10 July, 2022

Dear Diary 10th July

Permabee yesterday: got most of the pruning and the digging-up-and-repotting done. YAY!

WEATHER

Saturday was sunshine. Today is pretty much on and off rain. Temps have been down to 3-4C and up to 18C during the day. We've had a few days of heavy rain, and this morning our locality hit the annual rainfall record this morning at 8:30am. That's how wet a year it is. It's our wettest year on record.

CHOOKS

The chooks have been through the northern side of the garden: the triangle orchard and the frangipani flower meadow. They got a brief full yard free-range this morning before it began raining. After that, I nudged them back to the

PRUNING & PREPARING

A video on Fig Pruning suggested cutting back the already-fruited wood each year, since that wood won't fruit again, and if the goal is to get fruit, then cutting it back each year will keep the tree manageable in size. Something to remember.
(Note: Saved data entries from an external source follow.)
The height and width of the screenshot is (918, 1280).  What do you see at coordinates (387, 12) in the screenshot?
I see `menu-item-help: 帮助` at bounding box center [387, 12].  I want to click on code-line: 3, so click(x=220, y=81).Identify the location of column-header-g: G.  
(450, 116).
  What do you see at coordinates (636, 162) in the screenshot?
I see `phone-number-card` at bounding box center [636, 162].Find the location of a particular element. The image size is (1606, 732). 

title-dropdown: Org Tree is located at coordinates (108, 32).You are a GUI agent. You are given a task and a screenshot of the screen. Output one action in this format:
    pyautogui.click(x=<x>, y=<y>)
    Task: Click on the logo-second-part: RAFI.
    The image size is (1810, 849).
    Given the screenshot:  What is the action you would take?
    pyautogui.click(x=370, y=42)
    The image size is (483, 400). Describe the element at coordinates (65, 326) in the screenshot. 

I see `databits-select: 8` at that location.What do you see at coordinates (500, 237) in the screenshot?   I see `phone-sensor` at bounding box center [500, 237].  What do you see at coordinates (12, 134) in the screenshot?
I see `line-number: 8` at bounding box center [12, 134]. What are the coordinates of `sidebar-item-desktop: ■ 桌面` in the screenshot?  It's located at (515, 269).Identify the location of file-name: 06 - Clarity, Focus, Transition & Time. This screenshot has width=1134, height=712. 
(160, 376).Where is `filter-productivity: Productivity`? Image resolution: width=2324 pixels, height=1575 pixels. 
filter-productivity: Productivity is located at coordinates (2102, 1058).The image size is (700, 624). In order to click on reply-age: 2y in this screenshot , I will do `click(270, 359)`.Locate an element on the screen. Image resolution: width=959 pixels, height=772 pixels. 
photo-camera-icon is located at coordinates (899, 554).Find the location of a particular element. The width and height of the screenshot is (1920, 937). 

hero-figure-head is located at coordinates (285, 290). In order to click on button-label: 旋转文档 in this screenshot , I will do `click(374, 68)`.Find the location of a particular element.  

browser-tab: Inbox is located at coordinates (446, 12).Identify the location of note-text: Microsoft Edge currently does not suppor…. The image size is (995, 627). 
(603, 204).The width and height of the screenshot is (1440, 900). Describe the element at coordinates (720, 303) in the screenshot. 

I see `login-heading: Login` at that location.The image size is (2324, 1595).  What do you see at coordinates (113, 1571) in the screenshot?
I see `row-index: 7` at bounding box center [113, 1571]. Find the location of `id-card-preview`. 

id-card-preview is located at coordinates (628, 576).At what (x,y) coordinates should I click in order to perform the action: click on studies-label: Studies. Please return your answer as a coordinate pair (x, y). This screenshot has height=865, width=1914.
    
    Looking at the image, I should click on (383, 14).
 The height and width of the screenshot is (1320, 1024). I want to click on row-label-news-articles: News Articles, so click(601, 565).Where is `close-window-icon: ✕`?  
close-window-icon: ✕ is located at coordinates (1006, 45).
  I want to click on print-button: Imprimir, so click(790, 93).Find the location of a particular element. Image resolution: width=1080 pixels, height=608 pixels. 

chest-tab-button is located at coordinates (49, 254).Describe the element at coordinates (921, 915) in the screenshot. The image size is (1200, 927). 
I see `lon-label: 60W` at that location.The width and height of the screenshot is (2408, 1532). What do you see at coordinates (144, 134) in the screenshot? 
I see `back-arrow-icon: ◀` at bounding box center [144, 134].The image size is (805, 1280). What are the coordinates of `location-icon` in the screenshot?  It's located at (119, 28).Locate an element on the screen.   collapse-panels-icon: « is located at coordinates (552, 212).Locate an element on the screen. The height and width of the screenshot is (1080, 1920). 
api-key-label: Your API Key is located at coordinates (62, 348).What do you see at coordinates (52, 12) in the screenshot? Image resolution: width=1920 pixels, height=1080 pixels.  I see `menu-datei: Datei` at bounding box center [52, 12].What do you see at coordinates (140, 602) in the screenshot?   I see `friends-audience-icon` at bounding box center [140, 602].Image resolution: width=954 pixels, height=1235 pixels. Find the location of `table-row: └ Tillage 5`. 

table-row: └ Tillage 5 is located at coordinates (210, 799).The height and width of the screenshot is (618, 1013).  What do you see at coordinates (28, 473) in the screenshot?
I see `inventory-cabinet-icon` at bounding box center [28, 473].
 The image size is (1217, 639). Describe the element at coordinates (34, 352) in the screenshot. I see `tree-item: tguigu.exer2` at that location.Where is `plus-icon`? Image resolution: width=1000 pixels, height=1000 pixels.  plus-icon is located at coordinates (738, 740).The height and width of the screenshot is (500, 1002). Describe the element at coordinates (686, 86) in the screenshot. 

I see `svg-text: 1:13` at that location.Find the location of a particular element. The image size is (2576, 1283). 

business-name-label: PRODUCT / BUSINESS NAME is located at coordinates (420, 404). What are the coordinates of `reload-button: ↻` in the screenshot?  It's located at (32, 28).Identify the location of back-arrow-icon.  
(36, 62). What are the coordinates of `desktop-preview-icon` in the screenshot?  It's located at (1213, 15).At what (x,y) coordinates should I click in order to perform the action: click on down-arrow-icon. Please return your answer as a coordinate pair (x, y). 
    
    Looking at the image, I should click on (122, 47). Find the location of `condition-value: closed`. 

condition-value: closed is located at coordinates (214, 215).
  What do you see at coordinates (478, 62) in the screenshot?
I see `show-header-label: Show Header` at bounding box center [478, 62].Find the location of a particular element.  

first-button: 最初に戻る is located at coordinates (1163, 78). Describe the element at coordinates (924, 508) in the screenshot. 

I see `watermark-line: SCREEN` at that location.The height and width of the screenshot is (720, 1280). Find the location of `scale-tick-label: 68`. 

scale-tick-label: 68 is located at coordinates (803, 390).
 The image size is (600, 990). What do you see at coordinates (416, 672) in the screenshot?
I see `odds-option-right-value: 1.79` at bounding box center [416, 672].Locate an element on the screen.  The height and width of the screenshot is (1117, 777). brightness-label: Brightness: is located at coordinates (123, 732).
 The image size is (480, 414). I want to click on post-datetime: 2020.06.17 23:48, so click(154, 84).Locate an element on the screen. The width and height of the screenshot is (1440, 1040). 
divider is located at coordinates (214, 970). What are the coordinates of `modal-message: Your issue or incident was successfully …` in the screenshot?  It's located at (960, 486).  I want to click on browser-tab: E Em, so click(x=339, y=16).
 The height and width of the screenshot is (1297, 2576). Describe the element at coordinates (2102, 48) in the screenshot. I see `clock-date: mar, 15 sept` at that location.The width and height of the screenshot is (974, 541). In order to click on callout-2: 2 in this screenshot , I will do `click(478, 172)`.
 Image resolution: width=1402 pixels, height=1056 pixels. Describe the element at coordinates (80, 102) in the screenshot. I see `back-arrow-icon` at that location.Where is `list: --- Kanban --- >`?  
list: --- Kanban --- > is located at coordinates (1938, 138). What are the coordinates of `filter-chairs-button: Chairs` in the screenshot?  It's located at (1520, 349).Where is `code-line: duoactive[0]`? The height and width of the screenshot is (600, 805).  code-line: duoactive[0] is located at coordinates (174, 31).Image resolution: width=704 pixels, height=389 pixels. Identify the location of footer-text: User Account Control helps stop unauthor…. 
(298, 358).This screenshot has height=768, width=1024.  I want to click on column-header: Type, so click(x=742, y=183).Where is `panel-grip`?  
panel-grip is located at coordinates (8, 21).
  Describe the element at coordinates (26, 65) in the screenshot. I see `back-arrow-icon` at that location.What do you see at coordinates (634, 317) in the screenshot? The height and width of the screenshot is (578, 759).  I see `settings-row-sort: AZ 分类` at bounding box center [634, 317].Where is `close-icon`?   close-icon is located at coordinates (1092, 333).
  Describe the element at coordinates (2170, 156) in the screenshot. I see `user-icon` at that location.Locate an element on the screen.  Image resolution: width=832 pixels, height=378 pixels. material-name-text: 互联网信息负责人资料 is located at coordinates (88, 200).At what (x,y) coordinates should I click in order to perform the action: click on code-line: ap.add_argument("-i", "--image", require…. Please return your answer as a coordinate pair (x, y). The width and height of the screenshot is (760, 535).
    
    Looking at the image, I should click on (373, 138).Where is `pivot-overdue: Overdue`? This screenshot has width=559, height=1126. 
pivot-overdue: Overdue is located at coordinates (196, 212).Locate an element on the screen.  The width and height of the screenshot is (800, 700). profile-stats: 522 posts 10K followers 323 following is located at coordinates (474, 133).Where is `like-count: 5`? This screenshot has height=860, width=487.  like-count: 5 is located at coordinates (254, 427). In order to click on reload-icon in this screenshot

I need to dig out some of the chook yard, and lay the mulch around the fruit trees that we just transplanted to pots: LYCHEE, KUMQUAT, ACEROLA CHERRY.

PLANTING

PERPETUAL SPINACH all around the PLUM-STONE bed, some SILVERBEET in the PLUM-STONE to join the kale and cavolo nero.

LETTUCE between the rows of garlic in the CARPORT VEGEPOD: two rows of 'mixed lettuce', one of 'aggro woman' (or some such lettuce), one of the forellenschluss. Also, four SILVERBEET.

SILVERBEET in the lower step bed, a sprinkling of ROCKET on the left side.

RIPENING & GROWING

The potatoes from the Pumpkin&Potato patch are sprouting, the oats have straight green stalks, everything else is a little bit random.

TWO-STONE is flowering, DUAL STONE has been pruned down to reachable levels and requires a little more trimming and neatening to prepare for netting this year.

HARVEST

Picked the KUMQUATS before we moved the tree, need to remember to eat them!

NOTES

Now that the picket fence bed is cleared, I need to think about what's going to happen in that space, taking a moment to consider that it does need some visibility for cars coming and going, and that that area is very wet in rainy weather, and probably quite dry in drought.

ROMANESCO BROCCOLI planted back in May didn't make it. Probably not enough sun. Or too much? Or the soil was the wrong type? IDK. He didn't make it any larger and ended up dead.

Also, the only thing that survived in the LOWER STEP BED was the Valiant GARLIC. None of the Monaro made it, IDK why.